Lista de tareas |
1/ Enumera todas las personas que el texto sobre Pau Riba menciona con nombre y apellido.
2/ Transcribe literalmente el fragmento del texto sobre Pau Riba que empieza con "Cuando lo conocí, lo" y continúa hasta "gustaba denigrar humorísticamente).".
3/ Reescribe en forma de lista el párrafo del texto sobre Pau Riba que comienza con "Les decía que Pau siempre ha vivido a su aire", conservando sus datos principales.

Texto proporcionado |
^^^^^^^^

El último hippy
Pau Riba está llevando con mucha entereza el cáncer de páncreas que le ha sido diagnosticado a sus 73 años, después de seis meses de visitas al médico a causa de los dolores que se saldaban con la teoría de que lo suyo era psicosomático. No creo ni que se le haya ocurrido demandar al perspicaz galeno que le atendió, más que nada porque eso sería reconocer la existencia de un sistema del que lleva toda la vida lo más alejado posible. El hombre lo ha encajado con su fatalismo habitual y asegura que, si la diña, lo hará en el escenario y con una guitarra en las manos: genio y figura etcétera.
La carrera musical del señor Riba tuvo unos inicios deslumbrantes y luego se fue difuminando y haciéndose cada día más errática. Su último disco, Virus laics, apareció en 2008 y pasó prácticamente desapercibido. Pero si hacemos caso a la teoría de Orson Welles, según la cual bastaba con una sola buena película para dar sentido a una carrera cinematográfica, Pau podría pasar a la historia gracias a tres de sus obras musicales primerizas: las dos entregas de Dioptría (1969 y 1970) y el álbum Jo, la donya i el gripau (1971), de los que me enamoré ipso facto en su momento cuando me los prestó un buen amigo de Can Culapi, Toni Olivé, que posteriormente sería el bajista del grupo Melodrama (quien, en su inmensa bondad, también haría lo propio con el Orgía de Jaume Sisa). Incapaz de interesarme por la Nova Cançó, Riba y Sisa se convirtieron para mí en dos referentes equiparables a los cantantes y grupos anglosajones que me gustaban, tal vez porque estaban más influenciados por Bob Dylan y el folk psicodélico británico que por la chanson francesa. Cuando me enteré de lo del cáncer de Pau, volví a escuchar sus tres primeros discos y comprobé que no habían envejecido nada o que lo habían hecho tan bien que la experiencia auditiva seguía siendo un placer.
Les decía que Pau siempre ha vivido a su aire y sin preocuparse lo más mínimo por el qué dirán. Decía lo mismo de joven que ahora y su amigo Sisa asegura que no ha cambiado nada desde que se conocieron siendo muy jóvenes. Yo no lo conozco tan a fondo, pero, si me baso en mis esporádicos encuentros con él a lo largo de los años, generalmente en Barcelona y en Cadaqués, tengo la misma impresión: nuestro hombre nunca ha dejado de ser un hippy ni de creer en las mismas cosas en las que creía a finales de los años 60, cuando alumbró las mejores canciones de su extraña carrera.
Cuando lo conocí, lo primero que me preguntó fue si tenía algo que ver con el oficial que había firmado el documento que lo eximía del servicio militar. Le dije que sí, que la firma era la de mi padre, y él me comentó, alborozado, que al papelote que le dieron le faltaban letras y donde debería poner “inútil para el servicio de las armas”, se leía “inútil para el vicio de las armas”, lo cual le hacía mucha gracia y parecía considerar una curiosa serendipia. Como yo aún no me había normalizado, la conversación, en un camerino de Zeleste, se desarrolló en castellano, idioma que Pau hablaba sin acento alguno gracias a haber sido criado por chachas de fuera de Cataluña (alguna ventaja había de tener esa burguesía que a él tanto le gustaba denigrar humorísticamente).

^^^^^^^^

Extracto de datos |

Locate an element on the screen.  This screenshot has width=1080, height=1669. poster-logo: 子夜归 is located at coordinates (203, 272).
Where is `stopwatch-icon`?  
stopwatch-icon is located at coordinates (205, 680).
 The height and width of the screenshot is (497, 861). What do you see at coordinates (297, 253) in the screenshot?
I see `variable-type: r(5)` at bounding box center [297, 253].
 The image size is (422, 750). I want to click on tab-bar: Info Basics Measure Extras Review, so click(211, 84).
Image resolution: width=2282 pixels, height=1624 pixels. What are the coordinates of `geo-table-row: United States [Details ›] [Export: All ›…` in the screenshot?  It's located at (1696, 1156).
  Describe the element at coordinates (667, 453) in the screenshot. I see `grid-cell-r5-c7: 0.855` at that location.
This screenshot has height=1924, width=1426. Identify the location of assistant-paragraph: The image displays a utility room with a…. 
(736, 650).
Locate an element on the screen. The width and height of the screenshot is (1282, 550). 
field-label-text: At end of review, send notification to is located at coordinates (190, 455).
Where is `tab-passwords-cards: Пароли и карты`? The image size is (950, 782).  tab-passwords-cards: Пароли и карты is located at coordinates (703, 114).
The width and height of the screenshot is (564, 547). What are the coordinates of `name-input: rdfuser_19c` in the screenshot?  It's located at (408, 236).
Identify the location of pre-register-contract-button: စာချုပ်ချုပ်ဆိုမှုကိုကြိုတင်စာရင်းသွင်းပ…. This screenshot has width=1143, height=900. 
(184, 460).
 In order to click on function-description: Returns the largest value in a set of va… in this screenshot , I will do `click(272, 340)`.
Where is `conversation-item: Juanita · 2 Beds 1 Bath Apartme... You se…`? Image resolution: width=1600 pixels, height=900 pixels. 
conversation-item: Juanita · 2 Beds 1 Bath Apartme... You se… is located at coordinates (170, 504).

^^^^^^^^

Respuestas |
1/ Pau Riba, Orson Welles, Toni Olivé, Jaume Sisa, Bob Dylan

2/
Cuando lo conocí, lo primero que me preguntó fue si tenía algo que ver con el oficial que había firmado el documento que lo eximía del servicio militar. Le dije que sí, que la firma era la de mi padre, y él me comentó, alborozado, que al papelote que le dieron le faltaban letras y donde debería poner “inútil para el servicio de las armas”, se leía “inútil para el vicio de las armas”, lo cual le hacía mucha gracia y parecía considerar una curiosa serendipia. Como yo aún no me había normalizado, la conversación, en un camerino de Zeleste, se desarrolló en castellano, idioma que Pau hablaba sin acento alguno gracias a haber sido criado por chachas de fuera de Cataluña (alguna ventaja había de tener esa burguesía que a él tanto le gustaba denigrar humorísticamente).

3/
- Pau siempre ha vivido a su aire, sin preocuparse por el qué dirán.
- Según su amigo Sisa, no ha cambiado nada desde que se conocieron siendo muy jóvenes.
- El autor lo ha visto en encuentros esporádicos, generalmente en Barcelona y en Cadaqués, y comparte esa impresión.
- Pau nunca ha dejado de ser un hippy ni de creer en lo mismo que a finales de los años 60.
- En esa época compuso las mejores canciones de su carrera.